Summary
This post examines whether the conversion of literary works into Braille constitutes an exercise of the reproduction or adaptation right under Indian copyright law. The author clarifies that Braille is a form of expression rather than a new language, and the act of converting text to Braille does not amount to translation or transliteration. Instead, the process involves reproducing the work in a different format, possibly also invoking the adaptation right if alterations are necessary. The post further discusses the scope of Section 52(1)(zb) of the Copyright Act, which provides exceptions for making accessible formats available to persons with disabilities. Overall, the analysis suggests that the reproduction right is primarily involved, with adaptation relevant only in certain circumstances.

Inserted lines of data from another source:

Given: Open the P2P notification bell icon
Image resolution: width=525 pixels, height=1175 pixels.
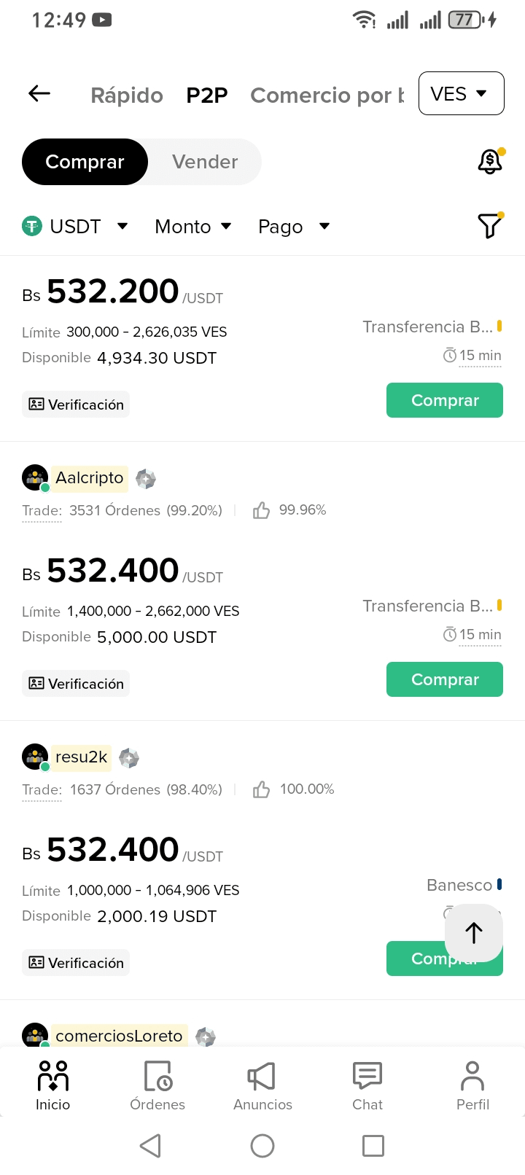Looking at the screenshot, I should tap(490, 161).
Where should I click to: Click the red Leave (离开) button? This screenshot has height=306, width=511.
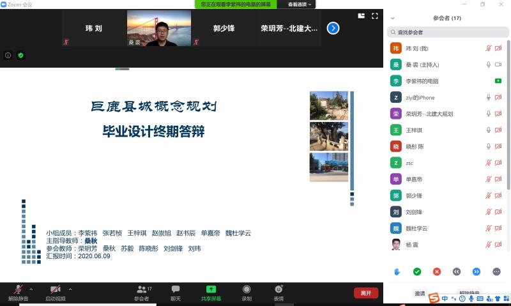click(x=366, y=293)
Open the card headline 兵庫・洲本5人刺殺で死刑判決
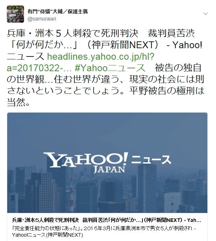216x241 pixels. pyautogui.click(x=46, y=220)
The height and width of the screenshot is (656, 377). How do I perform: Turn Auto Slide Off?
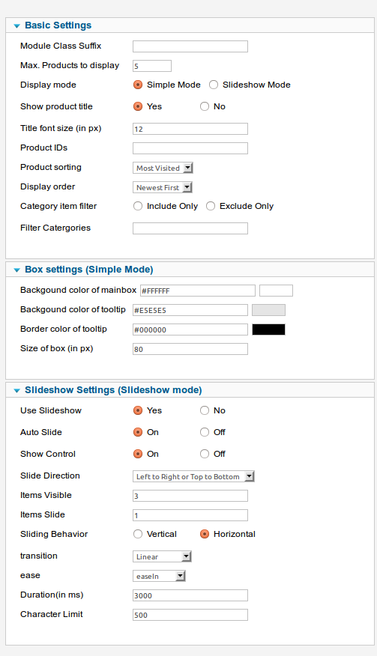click(x=205, y=432)
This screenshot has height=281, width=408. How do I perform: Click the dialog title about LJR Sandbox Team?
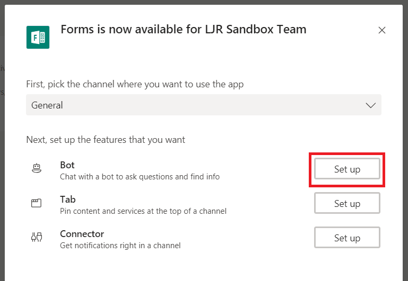click(184, 29)
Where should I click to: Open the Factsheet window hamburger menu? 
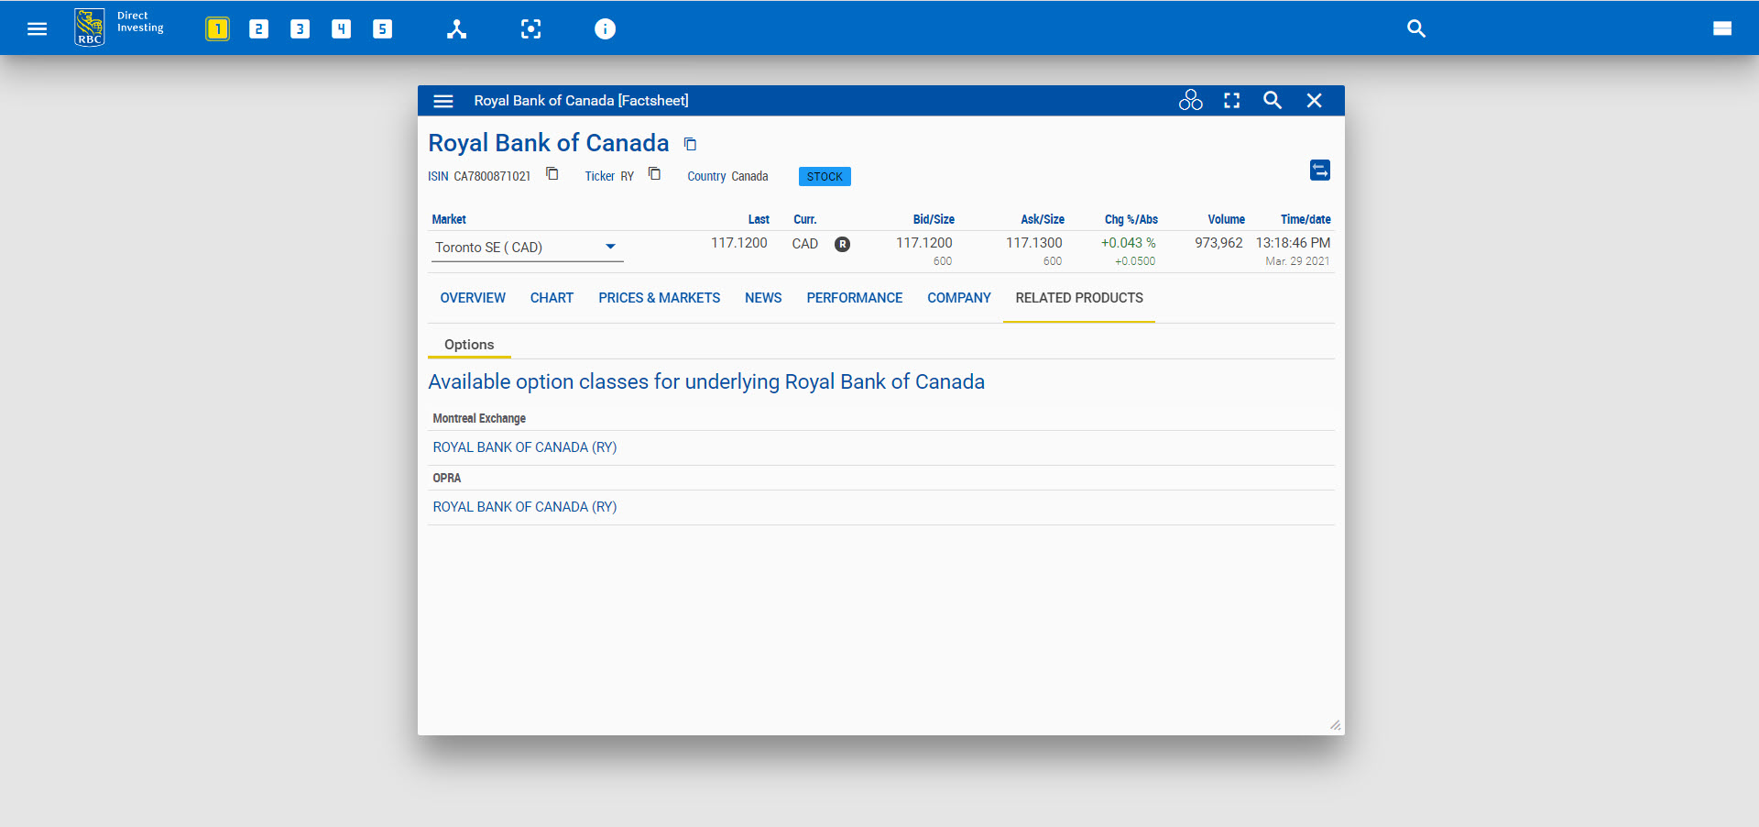click(443, 101)
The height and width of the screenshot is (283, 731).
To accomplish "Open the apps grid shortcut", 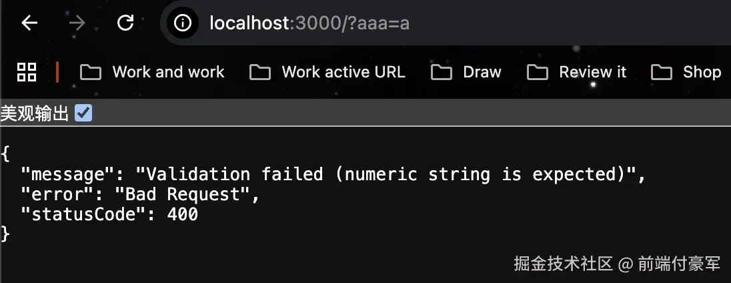I will pyautogui.click(x=27, y=72).
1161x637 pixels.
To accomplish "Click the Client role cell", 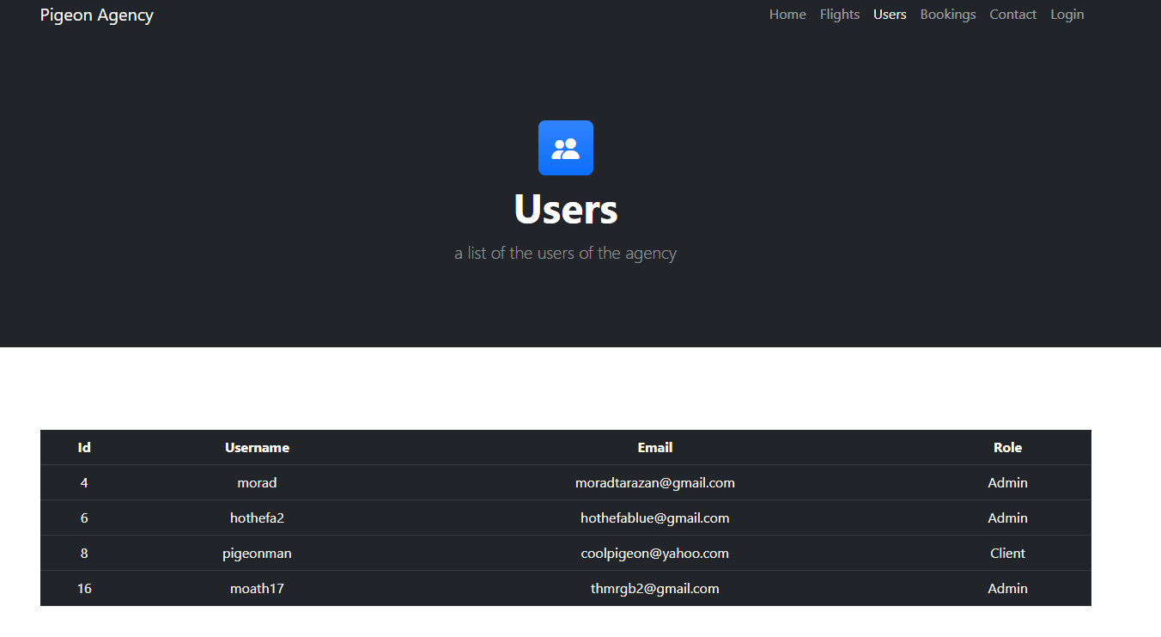I will coord(1006,553).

I write in response to Dr. Sunanda Bharti’s post on Spicy IP, which talks about rights granted to copyright owners of literary works, and which right is involved in converting a literary work to Braille. In my opinion, the answer is not so complex as it seems. Braille is not a language, it is a form of expression of a language. It has the same alphabets as the language and nothing changes except the way in which letters are represented. So, converting a work into Braille does not amount to translation or even transliteration.
By writing a literary work in Braille, one is making an exact copy of the work in a different form of expression, which can be perceived by a different sense. Therefore, by converting a work from one form to another, like printed text to Braille, one is not altering the contents of the work, but only its format of expression, which makes it a reproduction. Unlike issuing copies, reproduction has a much broader scope and covers identical content in different formats. For example, by converting a printed book into electronic form, I am reproducing the work, not translating it.

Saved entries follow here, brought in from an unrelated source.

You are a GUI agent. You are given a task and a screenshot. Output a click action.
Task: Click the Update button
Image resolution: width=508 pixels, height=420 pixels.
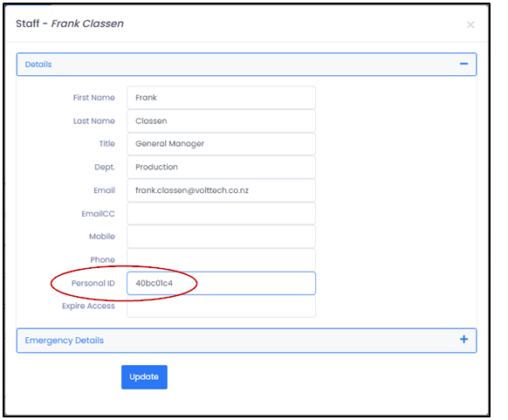point(144,377)
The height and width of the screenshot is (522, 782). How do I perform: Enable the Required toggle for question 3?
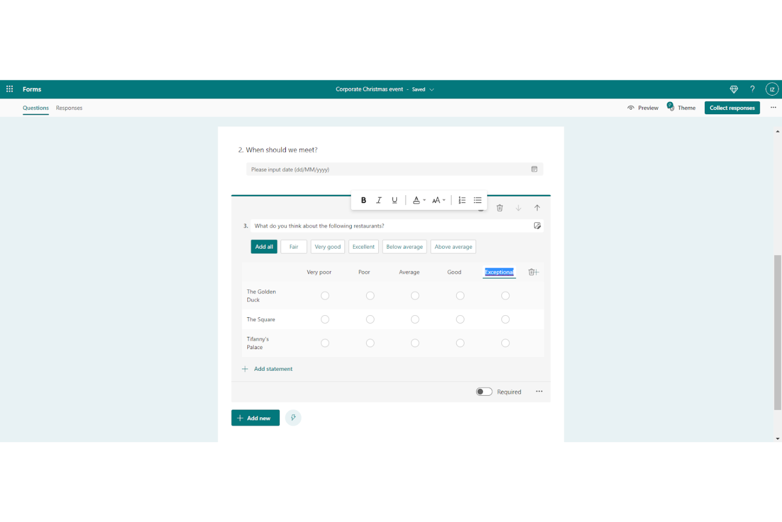tap(483, 391)

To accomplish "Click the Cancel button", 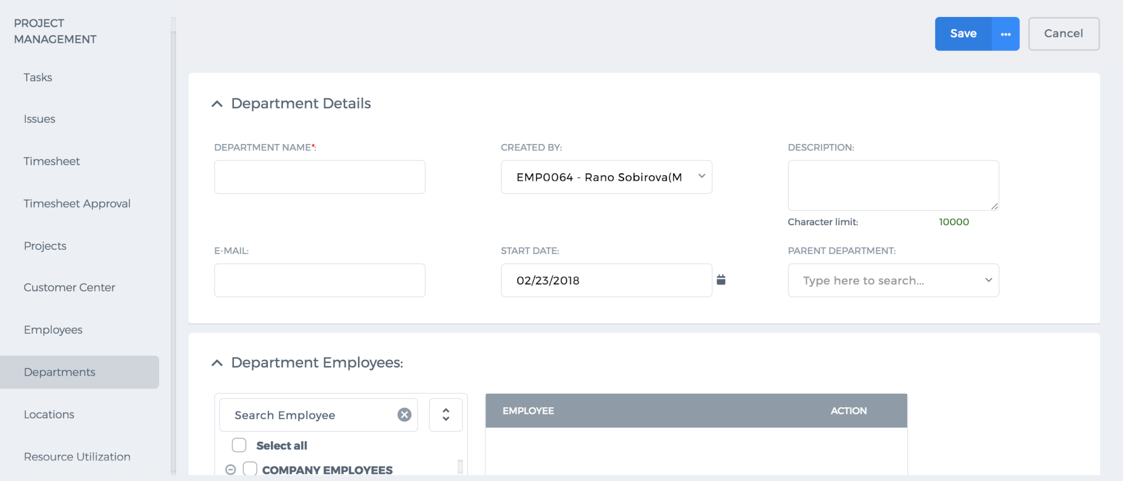I will [x=1064, y=34].
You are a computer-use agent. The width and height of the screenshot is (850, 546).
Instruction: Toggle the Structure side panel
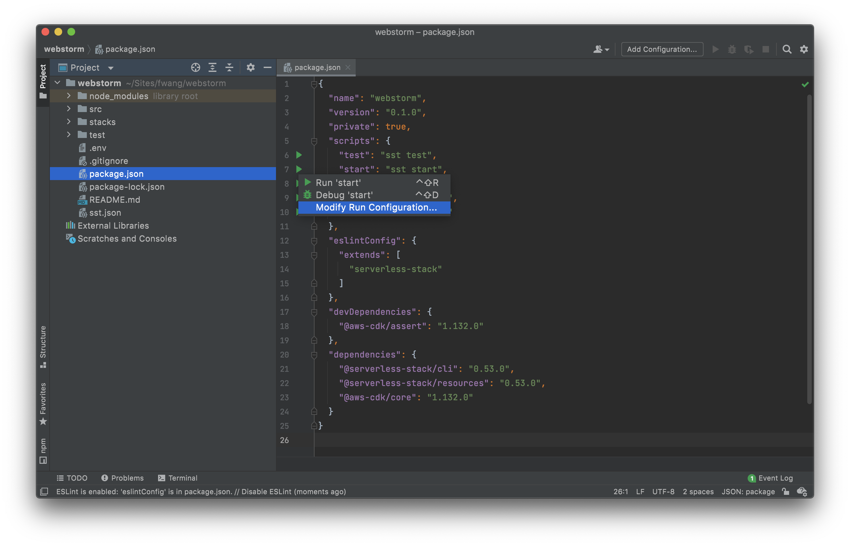click(44, 349)
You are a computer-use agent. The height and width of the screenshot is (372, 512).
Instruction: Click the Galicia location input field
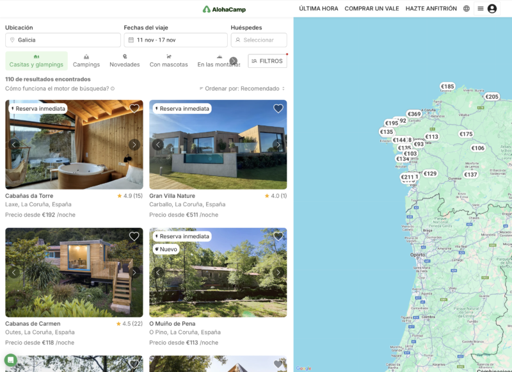coord(63,40)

When one changes the medium of the original expression, certain alterations, modifications and re-arrangements are inevitable and therefore, the right of adaptation is also involved. By simply
converting a literary work from print to Braille, I am not only reproducing the work, but also adapting it. It may however be argued that adaptation does not really come into play when the work is not altered or changed, and that argument surely holds water in certain formats such as identical electronic copies and even Braile when alteration does not have any impact on the perception of the original work.

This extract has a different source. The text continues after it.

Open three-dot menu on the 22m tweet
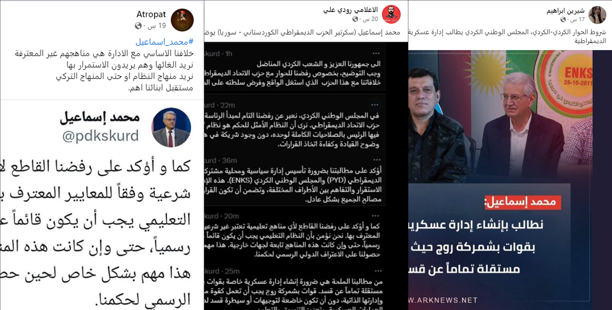Viewport: 612px width, 310px height. point(375,105)
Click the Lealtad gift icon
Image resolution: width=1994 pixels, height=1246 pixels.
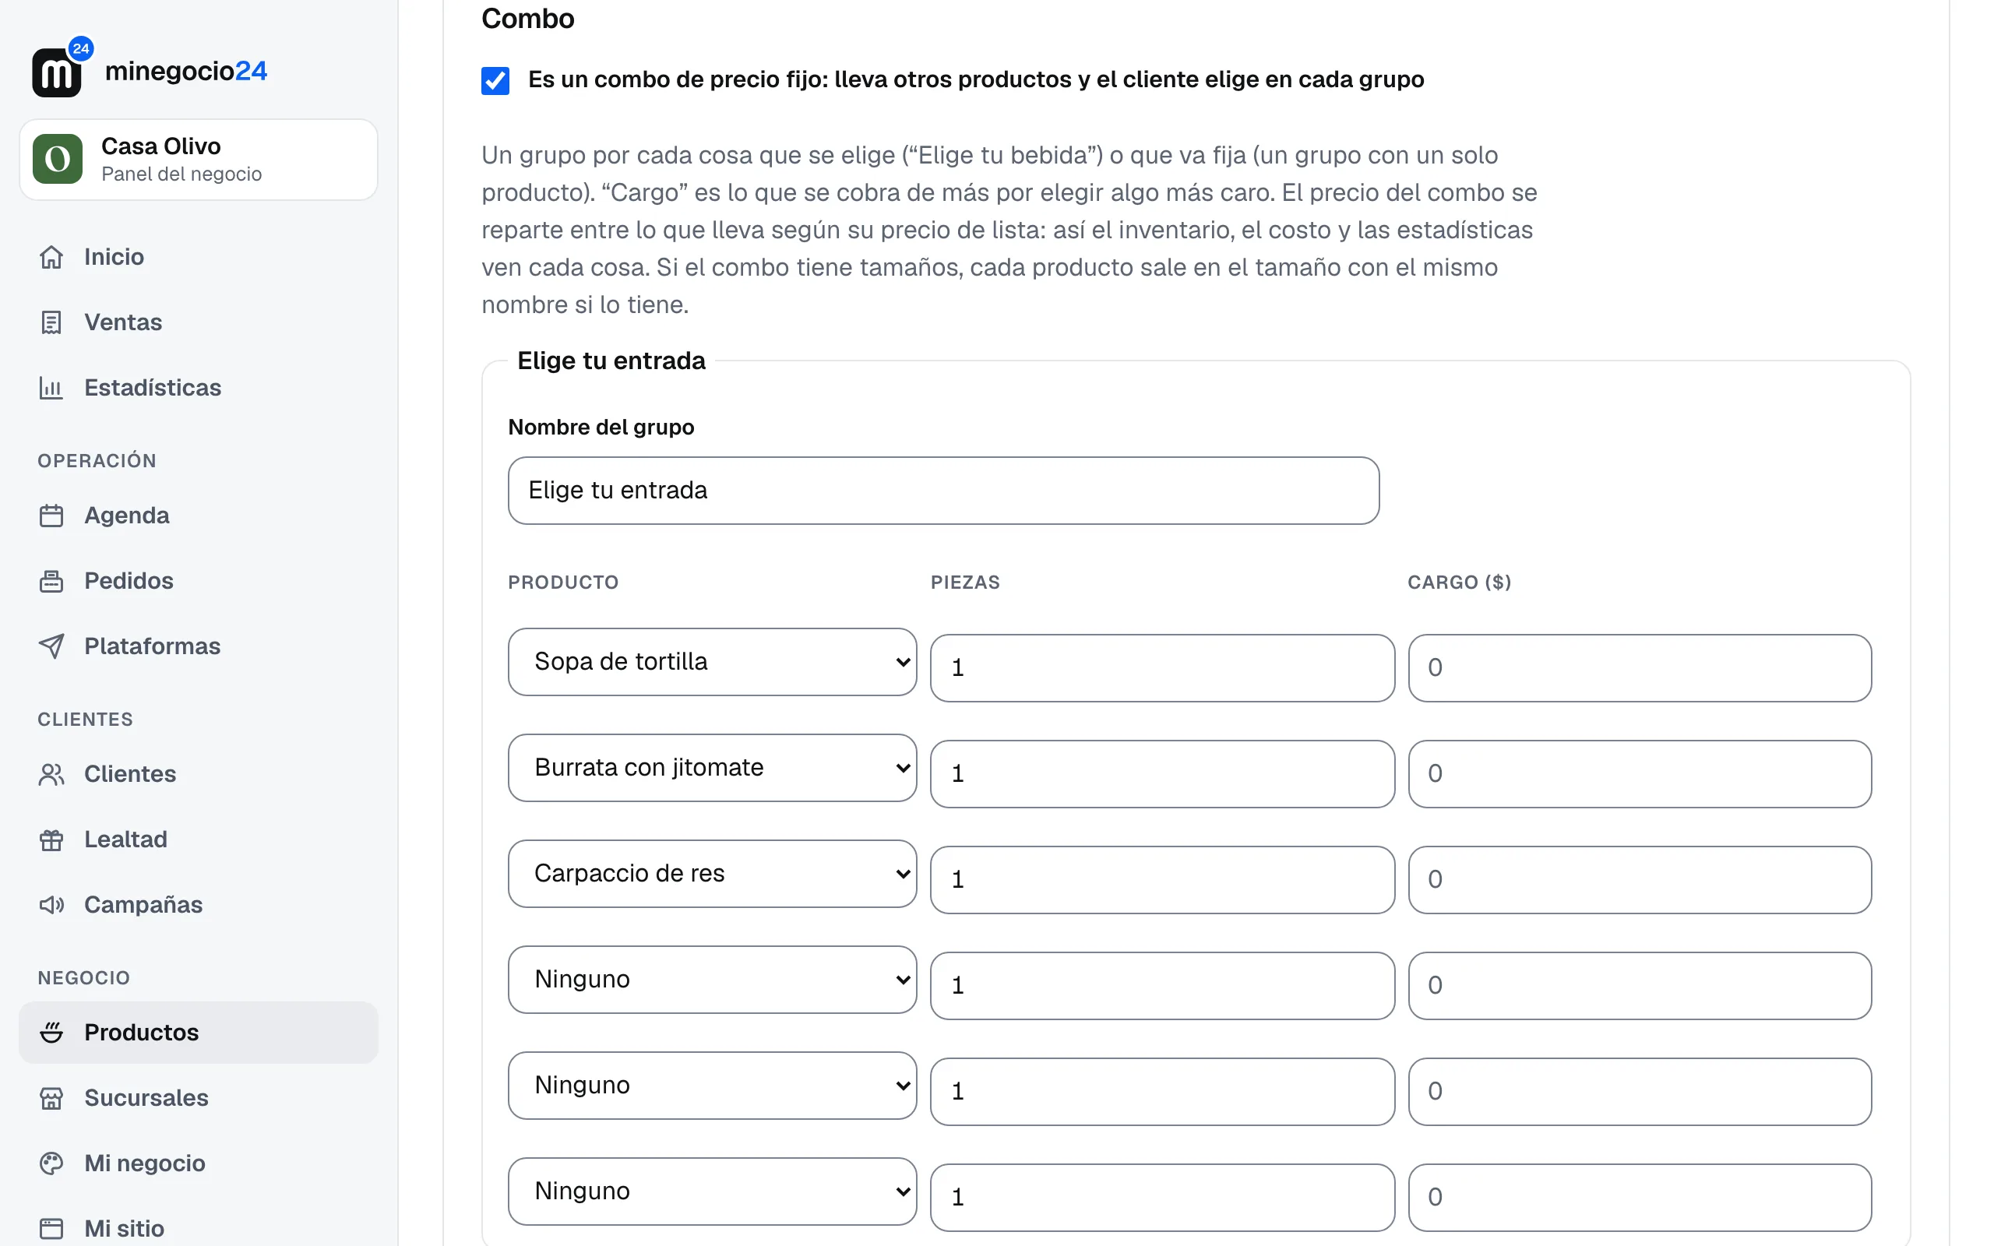pos(51,840)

Based on its language, Section 52(1)(zb) has all the rights required to make works available in accessible formats. It exempts reproduction, adaptation, issuing copies, communicating to public and sharing for personal use and educational and research purposes. Organisations working for persons with disabilities may exercise the said rights in order to make accessible formats available under the exception. In the said context, most scholars do not see the need to discuss the scope of the rights as much as other aspects of the disability exception under Indian law.